Yeni kuşak belki itaat etmiyor ama isyankar da değil müzakere ediyor. Aileleriyle kavga etmiyor, onlardan kopmuyor ama pazarlık yapıyor.
“Ben böyleyim, sen de buna alış” demiyorlar. “Ben buyum ama seni de incitmek istemiyorum” diyorlar.
Bu yüzden çatışma azalıyor ama dönüşüm derinleşiyor.
Sonuç evladının mutluluğu, başarısı, “Filenin Sultanı” olarak takdir görmekse bunun için giyilmesi zorunlu kıyafet tolere ediliyor.
Sosyal Hizmetler okuttuğun kızının önüne Miss Turkey seçilmesiyle açılan yeni imkanlar, onun mutluluğu her şeyden önemli hale gelebiliyor.
Ama bu karşılıklı kurulmuş bir duygusal bağ.
Artık başörtülü anneleriyle görünmekten çekinen hatta bazen utanan gençler yok.
Kimlikleriyle barışıklar, aileleriyle poz vermekten çekinmiyorlar. Çünkü çekirdek ailelerde anne ve babayla kurulan bağ, toplumun ne diyeceği kaygısını bastırıyor.
Tam da bu yüzden Miss Turkey seçilmiş kız, bütün kameralar ona doğrulmuşken annesinin açılan başörtüsünü refleks olarak düzeltiyor.
Annenin kızını örtmeye çalışması beklenirken, kız annesini örtüyor.

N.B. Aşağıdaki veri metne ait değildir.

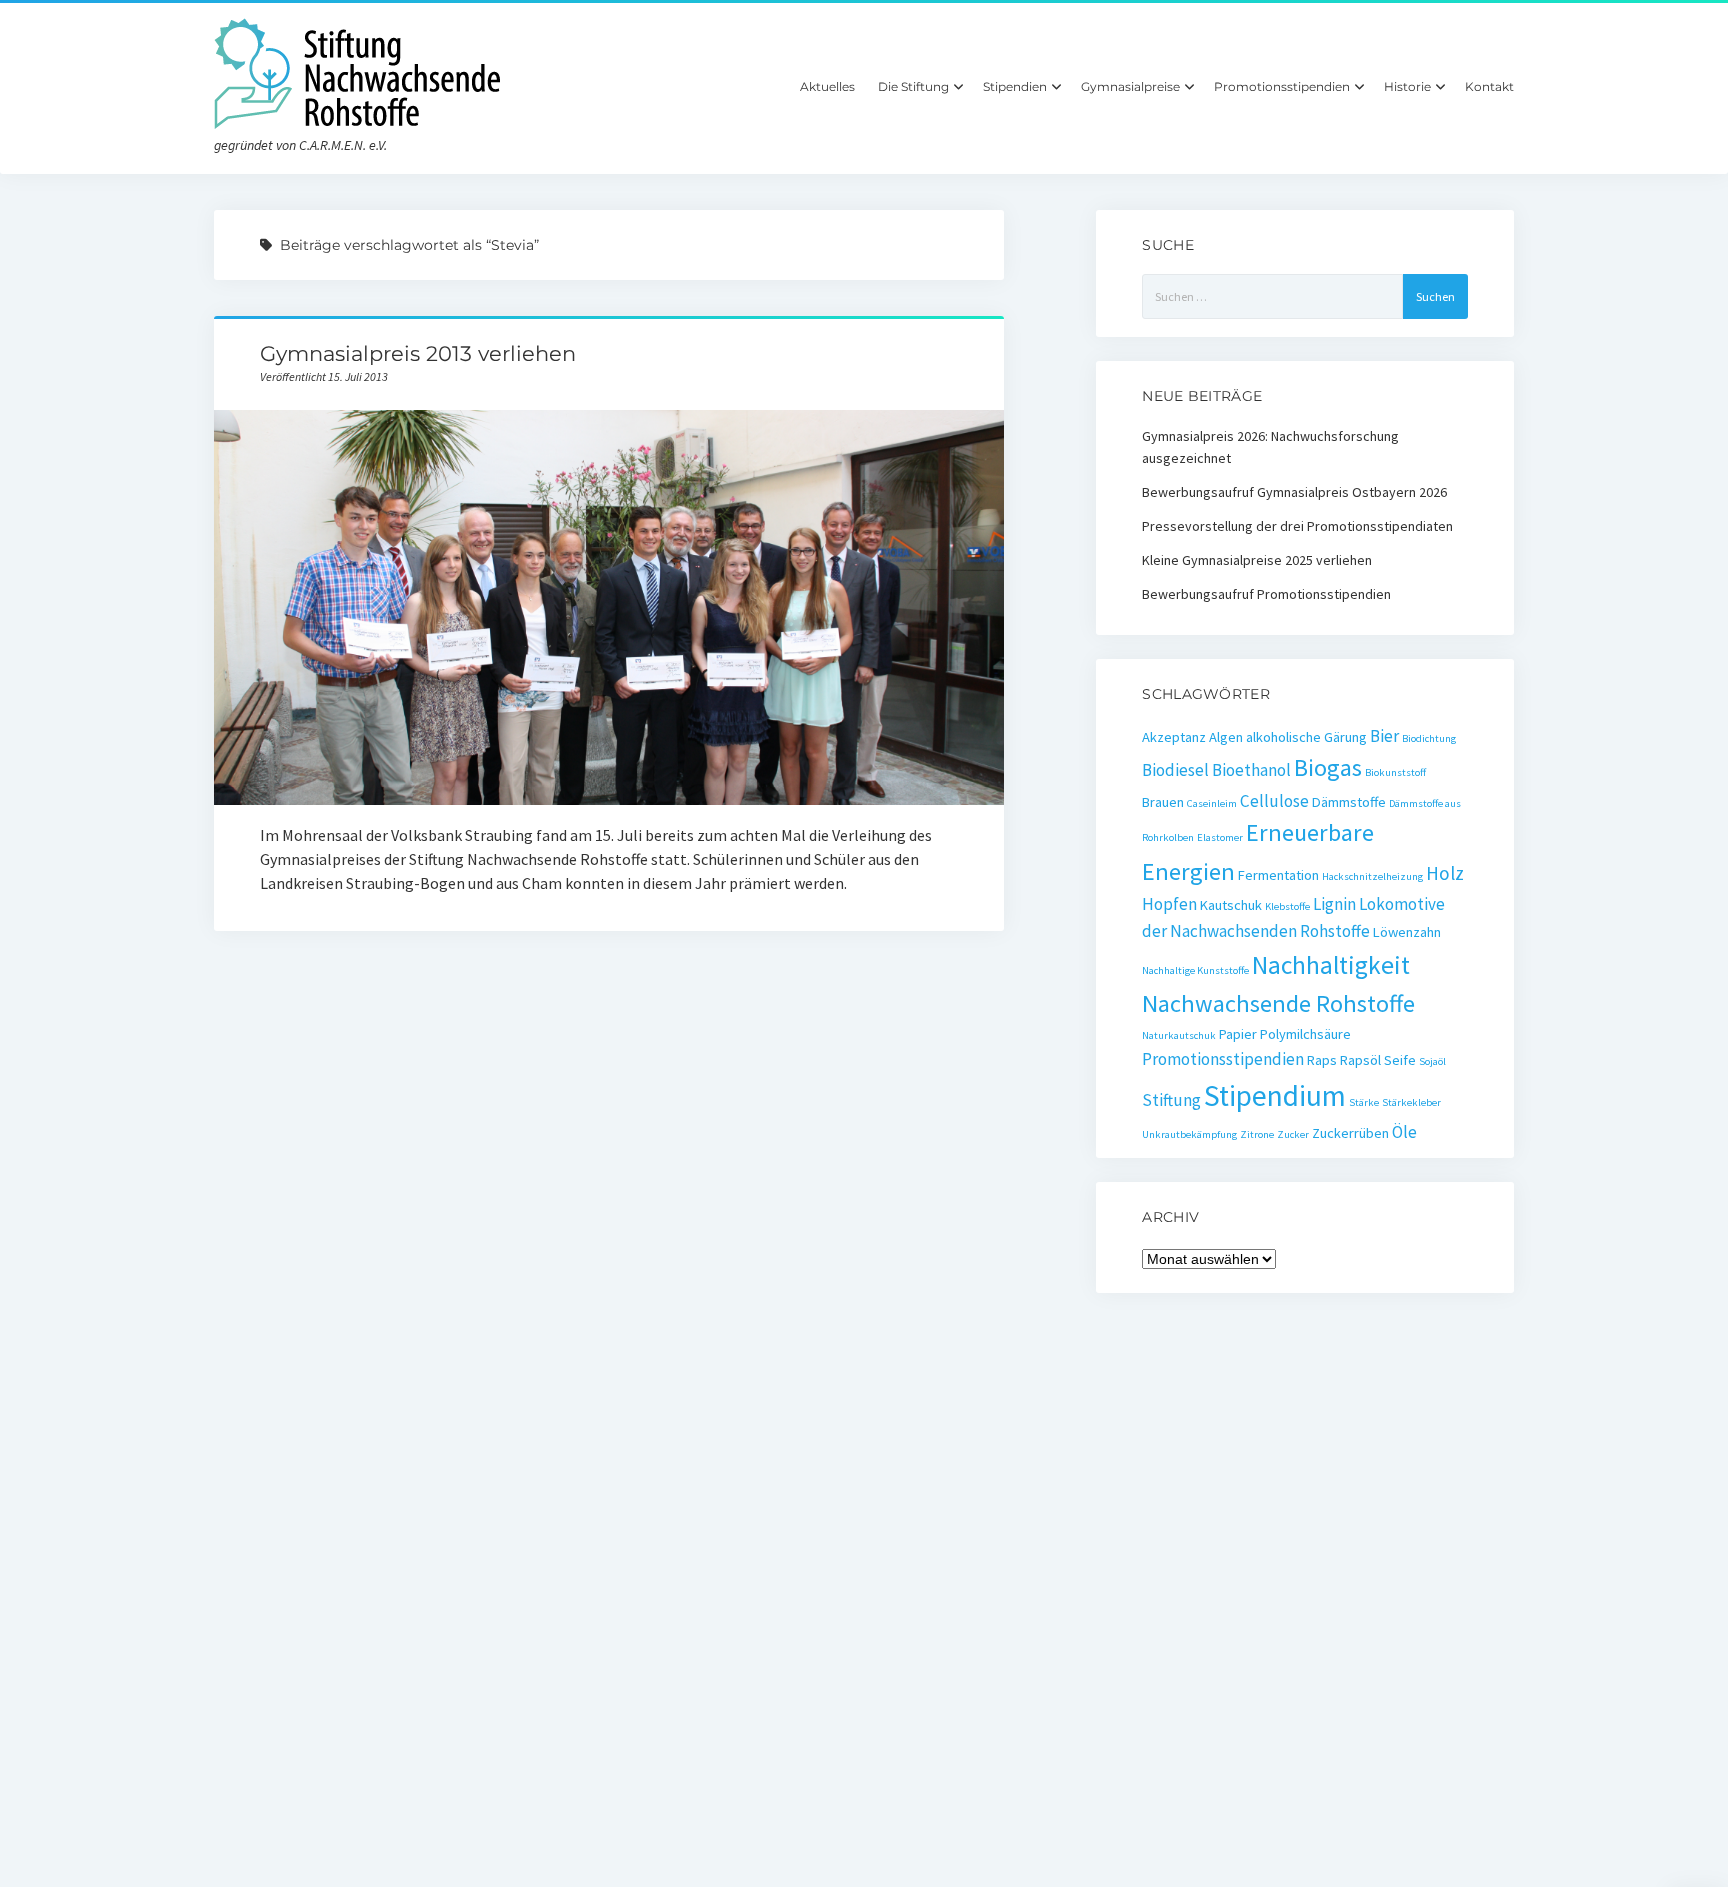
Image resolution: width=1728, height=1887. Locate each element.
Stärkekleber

Çünkü annesinin o görüntülerde öyle görünmek istemeyeceğini biliyor. Yani sadece anne evladının tercihlerine tolerans göstermiyor, evlat da annenin tercihlerine saygılı, onu korumaya çalışıyor.
Miss Turkey’in mahremiyet refleksi, mahremiyetin baba, cemaat, gelenek baskısıyla değil kadınlar arası ve aşağıdan yukarıya korunduğunu, artık bireysel ahlaki bir sezgiye döndüğünü de gösteriyor.
Burada artık din kadar görgü ve sınır bilinci devreye giriyor.
Yani kız, annesini dindar olduğu için değil, kamusal alanda kırılgan olduğu için koruyor, bu sahnede annem böyle görünmemeli refleksi bu.
Bütün bunların bize söylediğini şöyle özetleyebiliriz; Muhafazakarlık artık bir normlar bütünü değil, bir aidiyet hissi.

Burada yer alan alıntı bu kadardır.